German Chess Federation
- Sport: Chess
- Membership: 91,770
- Abbreviation: DSB
- Founded: 1877
- Germany

= German Chess Federation =

Sports organisation

The German Chess Federation (Deutscher Schachbund, DSB) is the umbrella organization for German chess players. It is a member of the Deutscher Olympischer Sportbund and of FIDE, the World Chess Federation. It has over 90,000 members in over 2500 clubs, making it one of the world's largest national chess federations. Its members are 17 regional chess federations, the German Blind and Visually Impaired Chess Federation (DBSB), Die Schwalbe (chess composition society), the German Correspondence Chess Federation, and the Chess Bundesliga.

==History==
The DSB was founded on July 18, 1877 in Leipzig. Founding members included the philosopher Carl Göring and the writer Rudolf von Gottschall; organizers Hermann Zwanzig, Constantin Schwede and Eduard Hammacher; and the chess masters Adolf Anderssen, Max Lange, and Johannes Hermann Zukertort.

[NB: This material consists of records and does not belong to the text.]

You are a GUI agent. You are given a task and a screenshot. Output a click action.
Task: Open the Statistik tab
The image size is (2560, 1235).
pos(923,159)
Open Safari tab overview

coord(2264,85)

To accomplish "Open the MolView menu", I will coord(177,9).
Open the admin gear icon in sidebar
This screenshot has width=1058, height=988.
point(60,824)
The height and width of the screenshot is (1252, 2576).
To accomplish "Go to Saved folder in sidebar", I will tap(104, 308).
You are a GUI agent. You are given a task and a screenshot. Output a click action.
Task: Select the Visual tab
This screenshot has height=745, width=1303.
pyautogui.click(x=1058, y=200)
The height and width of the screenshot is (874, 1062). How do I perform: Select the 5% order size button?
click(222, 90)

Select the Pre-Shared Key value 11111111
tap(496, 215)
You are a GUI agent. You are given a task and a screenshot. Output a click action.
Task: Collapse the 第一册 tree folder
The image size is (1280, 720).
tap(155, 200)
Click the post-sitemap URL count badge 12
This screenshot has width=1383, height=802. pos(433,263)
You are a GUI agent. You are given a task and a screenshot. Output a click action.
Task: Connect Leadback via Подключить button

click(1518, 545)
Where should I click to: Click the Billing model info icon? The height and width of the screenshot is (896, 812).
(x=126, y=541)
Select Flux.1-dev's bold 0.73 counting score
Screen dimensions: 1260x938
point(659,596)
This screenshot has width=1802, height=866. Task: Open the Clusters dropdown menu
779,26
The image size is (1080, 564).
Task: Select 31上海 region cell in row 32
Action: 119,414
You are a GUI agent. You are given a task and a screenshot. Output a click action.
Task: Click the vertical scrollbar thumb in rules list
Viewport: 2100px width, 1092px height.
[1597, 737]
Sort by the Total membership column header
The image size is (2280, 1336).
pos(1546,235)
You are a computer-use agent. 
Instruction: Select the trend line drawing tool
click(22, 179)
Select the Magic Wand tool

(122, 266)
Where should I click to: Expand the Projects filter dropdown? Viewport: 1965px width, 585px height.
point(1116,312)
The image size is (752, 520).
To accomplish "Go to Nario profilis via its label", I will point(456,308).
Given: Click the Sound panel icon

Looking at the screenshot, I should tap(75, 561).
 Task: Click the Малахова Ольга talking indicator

The DSB ran into a major budget issue in 2023. While the federation has a large dues-paying group of members and had previously been cash-rich, the federation's budgeting and financial controls seem to have gone awry at some point. Over 500,000 euros were missing. President Ullrich Krause and Vice President Lutz-Rott Ebbinghaus blamed a combination of financial miscalculations, unplanned for expenses, and inflation.